Federer admits: “Roland Garros has become the great objective.” There is only one hitch. In the final in Paris on June 11 he will probably confront arguably the best clay-court player ever, the Spaniard Rafael Nadal. This will be Federer’s Rubicon.

The roll-call of men who have won all four grand-slam tournaments is a dusty one: Fred Perry, Donald Budge, Rod Laver, Roy Emerson and Andre Agassi. All other great players had one tournament they couldn’t conquer. For Bjorn Borg it was the US Open, for Ivan Lendl Wimbledon, and for John McEnroe, Pete Sampras and Federer, it’s Paris.

The tournament is Federer’s equivalent of the slave who tells the emperor: “Remember you are mortal.” And yet he is equipped for a Gallic campaign. Unlike Sampras and McEnroe, Federer grew up on clay. Unlike Borg in New York, he feels at home in Paris. French is one of the three languages in which he exhorts himself on court, and Paris is practically his native slam, always drawing an entourage from his home town of Basle. Yet he has never reached a final there.

One problem is that he is too gifted for clay. He is used to finishing points in a couple of shots, but clay is so slow that the opponent can return more balls. Suddenly Federer needs to rally. Spaniard Sergi Bruguera, winner of two French Opens, said the same problem undid Sampras: “He was winning easily without suffering, and then on clay you can’t. You have to suffer. It’s difficult to change your mentality.”

But Federer is trying. When I asked what he would do differently in Paris this year, he said: “I’ll try to be mentally prepared for long and tough matches and rallies. I think in my game, that’s the key to success.”

His other problem is Nadal. Federer has won 39 matches this year and lost three. All three were finals, all to Nadal. When the 19-year-old beat him in Rome on Sunday, it was his 53rd consecutive victory on clay, equalling Guillermo Vilas’s record from 1977.

Being left-handed, Nadal naturally hits his forehand high and bouncing to Federer’s backhand – the nastiest shot in tennis to deal with. Worse, the pretender is acquiring a psychological grip over the emperor. Nadal exudes energy. Even hours into a match he bounds around between points. This is a new proposition for Federer, who is used to quelling others with a glance. In tennis the mental game is crucial: there is only one opponent, you face him for hours, and the stops and starts of play give you ample time to think yourself into defeat.

Federer denies this is happening to him against the man who is essentially his only opponent: “Rafael doesn’t have such a great psychological advantage over me. I am 2,000 points ahead of him in the rankings, and that counts for as much as my three straight defeats to him.”

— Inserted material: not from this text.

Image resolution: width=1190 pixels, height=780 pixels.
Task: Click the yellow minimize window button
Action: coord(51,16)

In any case, Federer can overcome his past because he is such a good tennis thinker. The conventional wisdom in sport is that during a match you must be “in the zone”, playing without reflecting. Federer doesn’t believe this. Part of him always sits in the stands watching himself play, working out what to change. “I always adapt to my opponents and I usually adapt to the surface,” he told me. Recently on clay he has begun coming to the net more.

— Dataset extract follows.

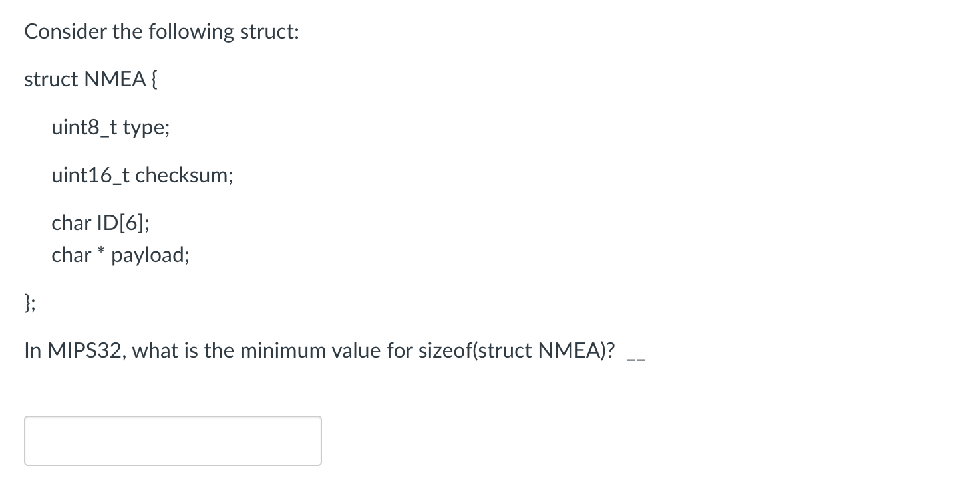Click the word 'payload' in the struct
The height and width of the screenshot is (488, 978).
148,255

If he needs motivation in Paris, he should pop into the English-language bookshop on Rue de Rivoli and buy McEnroe’s autobiography, Serious. In it, McEnroe recalls leading Lendl by two sets to love in the 1984 final of Roland Garros and then losing.

“It’s even tough for me now to do the commentary at the French,” McEnroe writes. “I’ll often have one or two days when I literally feel sick to my stomach at just being there and thinking about that match.” Winning Paris “would have given me that final, complete thing that I don’t have now – a legitimate claim as possibly the greatest player of all time.”

You can imagine Federer reading this in the back of the courtesy car and trembling, while a slave holds the laurel wreath over his head.